- Krótkie zadanie -
Zwróć wszystkie poniższe rekordy bez żadnych zmian, wiersz po wierszu, zachowując ich kolejność i pisownię.

- Dane do przetworzenia -
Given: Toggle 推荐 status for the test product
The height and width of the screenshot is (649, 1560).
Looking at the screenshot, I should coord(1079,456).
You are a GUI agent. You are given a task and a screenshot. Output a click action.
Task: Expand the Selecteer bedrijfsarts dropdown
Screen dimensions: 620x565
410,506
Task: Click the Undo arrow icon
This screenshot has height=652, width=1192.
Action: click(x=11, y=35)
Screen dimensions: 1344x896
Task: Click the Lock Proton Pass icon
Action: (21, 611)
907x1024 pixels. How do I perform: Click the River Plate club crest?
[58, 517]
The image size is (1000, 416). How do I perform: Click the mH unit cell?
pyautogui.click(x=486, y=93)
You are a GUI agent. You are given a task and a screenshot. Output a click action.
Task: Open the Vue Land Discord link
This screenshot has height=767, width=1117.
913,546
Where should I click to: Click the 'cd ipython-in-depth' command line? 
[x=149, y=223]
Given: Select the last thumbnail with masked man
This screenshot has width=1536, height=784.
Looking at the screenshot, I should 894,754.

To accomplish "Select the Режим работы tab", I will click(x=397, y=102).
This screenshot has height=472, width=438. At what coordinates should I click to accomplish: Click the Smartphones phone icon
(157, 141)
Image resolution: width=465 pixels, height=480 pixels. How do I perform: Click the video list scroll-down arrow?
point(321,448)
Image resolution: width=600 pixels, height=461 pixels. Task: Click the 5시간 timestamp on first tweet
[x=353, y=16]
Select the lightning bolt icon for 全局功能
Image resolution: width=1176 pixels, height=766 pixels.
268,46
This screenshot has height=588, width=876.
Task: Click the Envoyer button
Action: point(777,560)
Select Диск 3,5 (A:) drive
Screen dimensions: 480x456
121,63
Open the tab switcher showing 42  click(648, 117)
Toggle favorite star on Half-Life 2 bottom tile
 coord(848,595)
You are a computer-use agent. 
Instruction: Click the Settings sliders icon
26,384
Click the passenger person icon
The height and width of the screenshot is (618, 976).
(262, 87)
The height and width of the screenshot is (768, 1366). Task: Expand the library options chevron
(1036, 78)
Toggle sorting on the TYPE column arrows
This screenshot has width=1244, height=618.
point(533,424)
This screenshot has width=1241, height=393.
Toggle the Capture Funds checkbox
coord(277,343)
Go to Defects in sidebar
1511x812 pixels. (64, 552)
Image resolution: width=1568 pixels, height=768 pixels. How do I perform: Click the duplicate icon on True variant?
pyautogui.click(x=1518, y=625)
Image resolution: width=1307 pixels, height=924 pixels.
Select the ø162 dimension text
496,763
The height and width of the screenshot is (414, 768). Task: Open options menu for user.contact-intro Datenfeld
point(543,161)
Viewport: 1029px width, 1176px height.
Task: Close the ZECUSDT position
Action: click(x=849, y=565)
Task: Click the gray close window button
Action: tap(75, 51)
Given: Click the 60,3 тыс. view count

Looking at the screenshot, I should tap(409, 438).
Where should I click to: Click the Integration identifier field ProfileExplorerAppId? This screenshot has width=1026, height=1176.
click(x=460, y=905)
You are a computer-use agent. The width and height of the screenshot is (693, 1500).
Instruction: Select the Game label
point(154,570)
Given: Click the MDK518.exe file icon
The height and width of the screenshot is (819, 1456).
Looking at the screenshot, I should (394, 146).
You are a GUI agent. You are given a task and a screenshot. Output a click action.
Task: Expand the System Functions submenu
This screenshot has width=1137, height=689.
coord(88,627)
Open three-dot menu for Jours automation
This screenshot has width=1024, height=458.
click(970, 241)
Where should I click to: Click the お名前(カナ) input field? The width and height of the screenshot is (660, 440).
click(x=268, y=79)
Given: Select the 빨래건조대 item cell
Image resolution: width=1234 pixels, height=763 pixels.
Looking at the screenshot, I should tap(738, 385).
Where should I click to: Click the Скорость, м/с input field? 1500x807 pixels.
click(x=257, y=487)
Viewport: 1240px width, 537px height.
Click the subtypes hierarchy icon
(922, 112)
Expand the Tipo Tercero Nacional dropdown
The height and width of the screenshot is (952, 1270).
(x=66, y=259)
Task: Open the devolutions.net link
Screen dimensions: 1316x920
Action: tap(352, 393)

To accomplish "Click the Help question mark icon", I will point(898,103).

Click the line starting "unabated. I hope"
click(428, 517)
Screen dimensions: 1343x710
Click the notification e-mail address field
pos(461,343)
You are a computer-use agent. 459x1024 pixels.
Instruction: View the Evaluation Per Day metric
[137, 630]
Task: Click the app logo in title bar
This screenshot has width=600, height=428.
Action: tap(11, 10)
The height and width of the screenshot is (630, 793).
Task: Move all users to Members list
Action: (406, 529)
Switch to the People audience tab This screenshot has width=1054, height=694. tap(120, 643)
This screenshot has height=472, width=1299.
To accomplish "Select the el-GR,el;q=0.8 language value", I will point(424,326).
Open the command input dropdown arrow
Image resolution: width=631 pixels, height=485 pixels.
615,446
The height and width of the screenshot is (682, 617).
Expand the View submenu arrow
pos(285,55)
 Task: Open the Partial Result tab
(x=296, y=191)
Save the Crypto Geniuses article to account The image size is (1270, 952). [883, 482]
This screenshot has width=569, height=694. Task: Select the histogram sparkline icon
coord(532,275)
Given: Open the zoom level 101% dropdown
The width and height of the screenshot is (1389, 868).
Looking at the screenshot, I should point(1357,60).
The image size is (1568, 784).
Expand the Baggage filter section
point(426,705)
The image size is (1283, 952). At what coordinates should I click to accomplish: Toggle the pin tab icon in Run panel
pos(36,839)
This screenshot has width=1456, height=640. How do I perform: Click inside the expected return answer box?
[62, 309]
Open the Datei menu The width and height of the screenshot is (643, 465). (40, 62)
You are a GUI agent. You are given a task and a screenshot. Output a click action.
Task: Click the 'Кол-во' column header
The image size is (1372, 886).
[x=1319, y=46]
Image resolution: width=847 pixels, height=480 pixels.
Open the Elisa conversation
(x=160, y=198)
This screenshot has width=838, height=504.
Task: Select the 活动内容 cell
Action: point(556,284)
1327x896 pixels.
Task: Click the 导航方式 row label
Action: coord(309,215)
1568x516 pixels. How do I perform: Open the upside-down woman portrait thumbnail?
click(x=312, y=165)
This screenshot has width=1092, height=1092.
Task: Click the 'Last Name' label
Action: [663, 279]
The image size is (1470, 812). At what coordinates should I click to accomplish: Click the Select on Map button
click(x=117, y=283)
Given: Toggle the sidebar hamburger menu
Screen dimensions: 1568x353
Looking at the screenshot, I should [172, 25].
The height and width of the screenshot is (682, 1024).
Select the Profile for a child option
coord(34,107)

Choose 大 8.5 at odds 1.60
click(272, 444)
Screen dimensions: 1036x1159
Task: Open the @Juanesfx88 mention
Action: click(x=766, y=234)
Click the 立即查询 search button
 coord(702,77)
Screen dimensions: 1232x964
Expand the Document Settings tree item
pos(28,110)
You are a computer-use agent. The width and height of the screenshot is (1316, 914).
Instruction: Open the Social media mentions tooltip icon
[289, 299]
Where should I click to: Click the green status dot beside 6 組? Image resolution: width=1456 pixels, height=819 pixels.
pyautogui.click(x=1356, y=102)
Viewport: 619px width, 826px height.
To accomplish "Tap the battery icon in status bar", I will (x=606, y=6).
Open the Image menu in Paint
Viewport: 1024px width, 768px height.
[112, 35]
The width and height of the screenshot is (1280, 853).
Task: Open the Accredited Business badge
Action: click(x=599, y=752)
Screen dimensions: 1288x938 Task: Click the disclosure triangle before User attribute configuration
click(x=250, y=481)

- Wynik ćwiczenia -
Given: Toggle 推荐 status for the test product
The height and width of the screenshot is (649, 1560).
Looking at the screenshot, I should coord(1079,456).
You are a GUI agent. You are given a task and a screenshot. Output a click action.
Task: Expand the Selecteer bedrijfsarts dropdown
Screen dimensions: 620x565
410,506
Task: Click the Undo arrow icon
This screenshot has height=652, width=1192.
Action: click(x=11, y=35)
Screen dimensions: 1344x896
Task: Click the Lock Proton Pass icon
Action: (21, 611)
907x1024 pixels. How do I perform: Click the River Plate club crest?
[58, 517]
The image size is (1000, 416). How do I perform: Click the mH unit cell?
pyautogui.click(x=486, y=93)
You are a GUI agent. You are given a task and a screenshot. Output a click action.
Task: Open the Vue Land Discord link
This screenshot has height=767, width=1117.
913,546
Where should I click to: Click the 'cd ipython-in-depth' command line? 
[x=149, y=223]
Given: Select the last thumbnail with masked man
This screenshot has width=1536, height=784.
Looking at the screenshot, I should 894,754.

To accomplish "Select the Режим работы tab", I will click(x=397, y=102).
This screenshot has height=472, width=438. At what coordinates should I click to accomplish: Click the Smartphones phone icon
(157, 141)
Image resolution: width=465 pixels, height=480 pixels. How do I perform: Click the video list scroll-down arrow?
point(321,448)
Image resolution: width=600 pixels, height=461 pixels. Task: Click the 5시간 timestamp on first tweet
[x=353, y=16]
Select the lightning bolt icon for 全局功能
Image resolution: width=1176 pixels, height=766 pixels.
268,46
This screenshot has height=588, width=876.
Task: Click the Envoyer button
Action: point(777,560)
Select Диск 3,5 (A:) drive
Screen dimensions: 480x456
121,63
Open the tab switcher showing 42  click(648, 117)
Toggle favorite star on Half-Life 2 bottom tile
 coord(848,595)
You are a computer-use agent. 
Instruction: Click the Settings sliders icon
26,384
Click the passenger person icon
The height and width of the screenshot is (618, 976).
(262, 87)
The height and width of the screenshot is (768, 1366). Task: Expand the library options chevron
(1036, 78)
Toggle sorting on the TYPE column arrows
This screenshot has width=1244, height=618.
point(533,424)
This screenshot has width=1241, height=393.
Toggle the Capture Funds checkbox
coord(277,343)
Go to Defects in sidebar
1511x812 pixels. (64, 552)
Image resolution: width=1568 pixels, height=768 pixels. How do I perform: Click the duplicate icon on True variant?
pyautogui.click(x=1518, y=625)
Image resolution: width=1307 pixels, height=924 pixels.
Select the ø162 dimension text
496,763
The height and width of the screenshot is (414, 768). Task: Open options menu for user.contact-intro Datenfeld
point(543,161)
Viewport: 1029px width, 1176px height.
Task: Close the ZECUSDT position
Action: click(x=849, y=565)
Task: Click the gray close window button
Action: tap(75, 51)
Given: Click the 60,3 тыс. view count

Looking at the screenshot, I should tap(409, 438).
Where should I click to: Click the Integration identifier field ProfileExplorerAppId? This screenshot has width=1026, height=1176.
click(x=460, y=905)
You are a computer-use agent. The width and height of the screenshot is (693, 1500).
Instruction: Select the Game label
point(154,570)
Given: Click the MDK518.exe file icon
The height and width of the screenshot is (819, 1456).
Looking at the screenshot, I should (394, 146).
You are a GUI agent. You are given a task and a screenshot. Output a click action.
Task: Expand the System Functions submenu
This screenshot has width=1137, height=689.
coord(88,627)
Open three-dot menu for Jours automation
This screenshot has width=1024, height=458.
click(970, 241)
Where should I click to: Click the お名前(カナ) input field? The width and height of the screenshot is (660, 440).
click(x=268, y=79)
Given: Select the 빨래건조대 item cell
Image resolution: width=1234 pixels, height=763 pixels.
Looking at the screenshot, I should tap(738, 385).
Where should I click to: Click the Скорость, м/с input field? 1500x807 pixels.
click(x=257, y=487)
Viewport: 1240px width, 537px height.
Click the subtypes hierarchy icon
(922, 112)
Expand the Tipo Tercero Nacional dropdown
The height and width of the screenshot is (952, 1270).
(x=66, y=259)
Task: Open the devolutions.net link
Screen dimensions: 1316x920
Action: tap(352, 393)

To accomplish "Click the Help question mark icon", I will point(898,103).

Click the line starting "unabated. I hope"
click(428, 517)
Screen dimensions: 1343x710
Click the notification e-mail address field
pos(461,343)
You are a computer-use agent. 459x1024 pixels.
Instruction: View the Evaluation Per Day metric
[137, 630]
Task: Click the app logo in title bar
This screenshot has width=600, height=428.
Action: tap(11, 10)
The height and width of the screenshot is (630, 793).
Task: Move all users to Members list
Action: (406, 529)
Switch to the People audience tab This screenshot has width=1054, height=694. tap(120, 643)
This screenshot has height=472, width=1299.
To accomplish "Select the el-GR,el;q=0.8 language value", I will point(424,326).
Open the command input dropdown arrow
Image resolution: width=631 pixels, height=485 pixels.
615,446
The height and width of the screenshot is (682, 617).
Expand the View submenu arrow
pos(285,55)
 Task: Open the Partial Result tab
(x=296, y=191)
Save the Crypto Geniuses article to account The image size is (1270, 952). [883, 482]
This screenshot has width=569, height=694. Task: Select the histogram sparkline icon
coord(532,275)
Given: Open the zoom level 101% dropdown
The width and height of the screenshot is (1389, 868).
Looking at the screenshot, I should point(1357,60).
The image size is (1568, 784).
Expand the Baggage filter section
point(426,705)
The image size is (1283, 952). At what coordinates should I click to accomplish: Toggle the pin tab icon in Run panel
pos(36,839)
This screenshot has width=1456, height=640. How do I perform: Click inside the expected return answer box?
[62, 309]
Open the Datei menu The width and height of the screenshot is (643, 465). (40, 62)
You are a GUI agent. You are given a task and a screenshot. Output a click action.
Task: Click the 'Кол-во' column header
The image size is (1372, 886).
[x=1319, y=46]
Image resolution: width=847 pixels, height=480 pixels.
Open the Elisa conversation
(x=160, y=198)
This screenshot has width=838, height=504.
Task: Select the 活动内容 cell
Action: point(556,284)
1327x896 pixels.
Task: Click the 导航方式 row label
Action: coord(309,215)
1568x516 pixels. How do I perform: Open the upside-down woman portrait thumbnail?
click(x=312, y=165)
This screenshot has width=1092, height=1092.
Task: Click the 'Last Name' label
Action: [663, 279]
The image size is (1470, 812). At what coordinates should I click to accomplish: Click the Select on Map button
click(x=117, y=283)
Given: Toggle the sidebar hamburger menu
Screen dimensions: 1568x353
Looking at the screenshot, I should [172, 25].
The height and width of the screenshot is (682, 1024).
Select the Profile for a child option
coord(34,107)

Choose 大 8.5 at odds 1.60
click(272, 444)
Screen dimensions: 1036x1159
Task: Open the @Juanesfx88 mention
Action: click(x=766, y=234)
Click the 立即查询 search button
 coord(702,77)
Screen dimensions: 1232x964
Expand the Document Settings tree item
pos(28,110)
You are a computer-use agent. The width and height of the screenshot is (1316, 914).
Instruction: Open the Social media mentions tooltip icon
[289, 299]
Where should I click to: Click the green status dot beside 6 組? Image resolution: width=1456 pixels, height=819 pixels.
pyautogui.click(x=1356, y=102)
Viewport: 619px width, 826px height.
To accomplish "Tap the battery icon in status bar", I will (x=606, y=6).
Open the Image menu in Paint
Viewport: 1024px width, 768px height.
[112, 35]
The width and height of the screenshot is (1280, 853).
Task: Open the Accredited Business badge
Action: click(x=599, y=752)
Screen dimensions: 1288x938 Task: Click the disclosure triangle before User attribute configuration
click(x=250, y=481)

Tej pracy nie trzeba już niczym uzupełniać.